Lovell v. Homes

Decision Date02 March 1920
Docket NumberNo. 20574.,20574.
PartiesLOVELL et al. v. HOMES et al.
CourtMissouri Supreme Court

Appeal from Circuit Court, Iron County; E. M. Dearing, Judge.

Suit to quiet title by Sarah A. Lovell and others against Frederic B. Homes and others. From judgment for plaintiffs, defendant Lucius Kingsbury appeals. Reversed, with directions to set aside judgment and to enter judgment for defendant Kingsbury.

Arthur T. Brewster and Sam M. Brewster, both of Ironton, for appellant.

John H. Keith, of Ironton, for respondents.

SMALL, C.

I. This is a suit to quiet title.
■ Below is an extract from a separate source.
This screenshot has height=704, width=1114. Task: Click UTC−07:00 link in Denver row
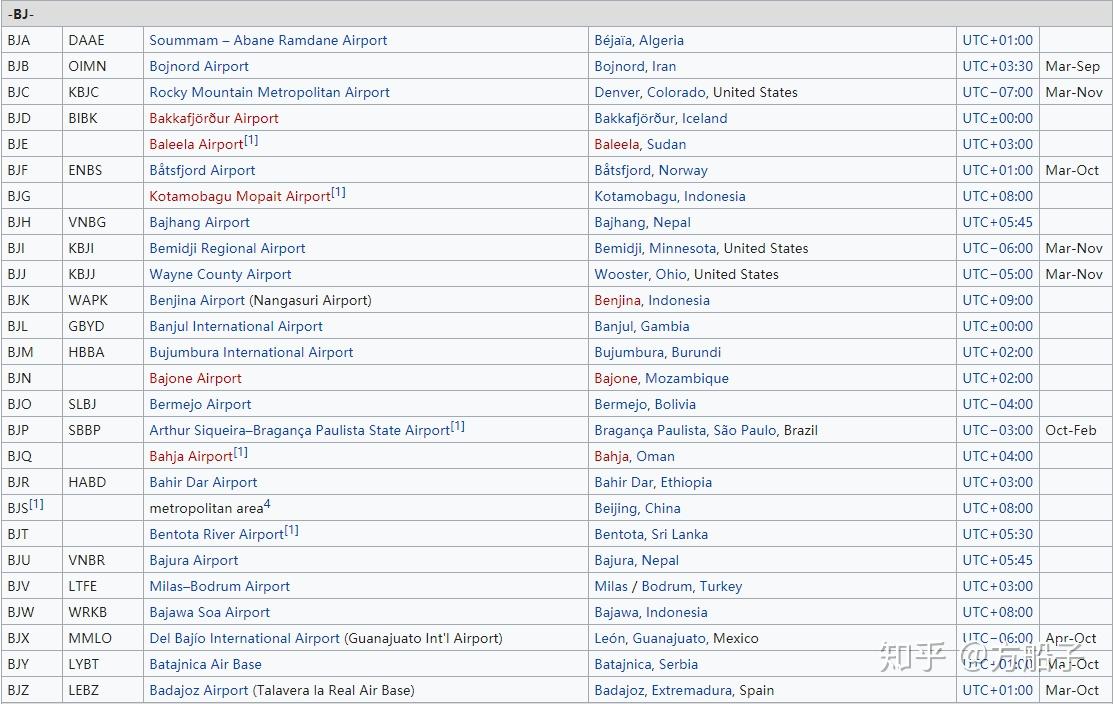pos(997,92)
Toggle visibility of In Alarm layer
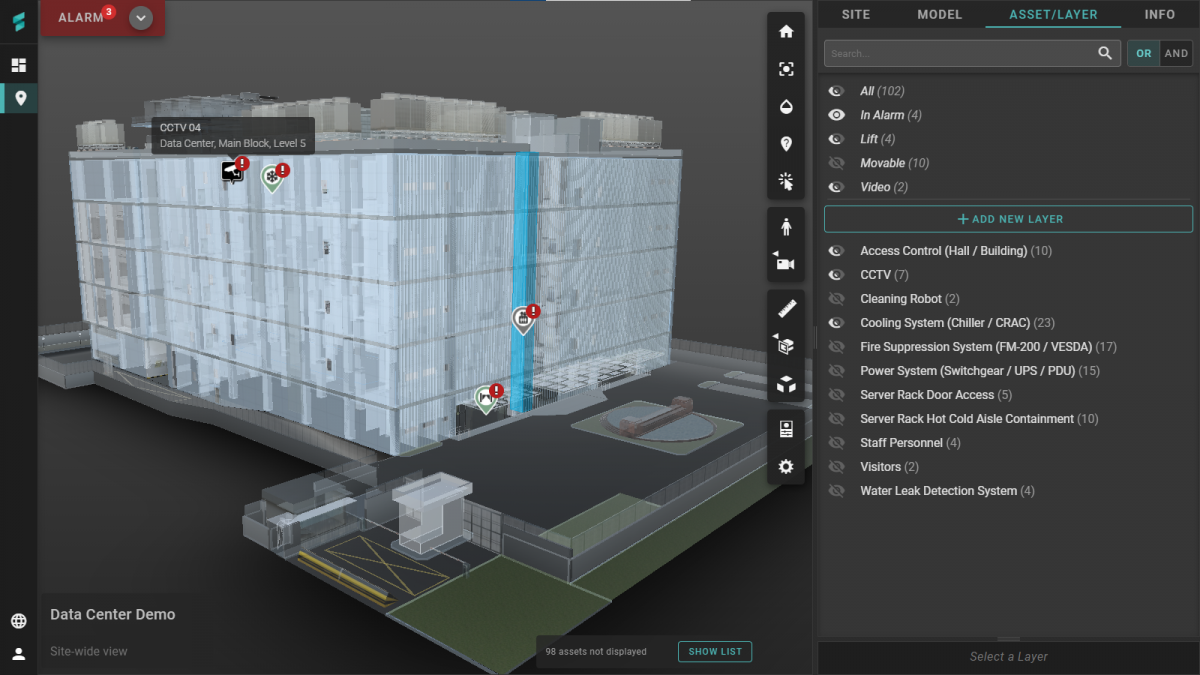This screenshot has height=675, width=1200. [x=837, y=115]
Petition in the usual general form.

Defendant Lucius Kingsbury filed answer, admitting that he asserted title to a portion of the land mentioned in the petition, and averring that he was the owner thereof in fee simple, and denying all other allegations of the petition.

The plaintiffs claimed title under certain proceedings under the Back Tax Act (chapter 117, art. 8, Rev. St. 1909). The petition in the tax case was against Lucius "Kingbury" and others, as defendants. The petition alleged "that the above-named defendants are nonresidents of the state of Missouri, and the ordinary process of law cannot be served upon them." There was no personal service, but there was service by publication. In the order of publication and all subsequent proceedings, including the judgment, execution, and sheriff's deed, the defendant named in the petition as "Kingbury" was stated to be "Kingsbury." The defendant and appellant, Lucius Kingsbury, introduced in evidence a patent to the part of the property claimed by him, issued by the United States, dated September 1, 1859, and recorded in the General Land Office, in volume 58, at page 476, in which his name was properly spelled "Kingsbury." The sole question in the case was whether the tax proceedings were valid or void because the petition was against Lucius "Kingbury" and the name of the owner of the property was Lucius "Kingsbury." The lower court ruled the proceedings were valid, and divested appellant of his title, and rendered judgment accordingly for the plaintiffs. Defendant Kingsbury appealed to this court.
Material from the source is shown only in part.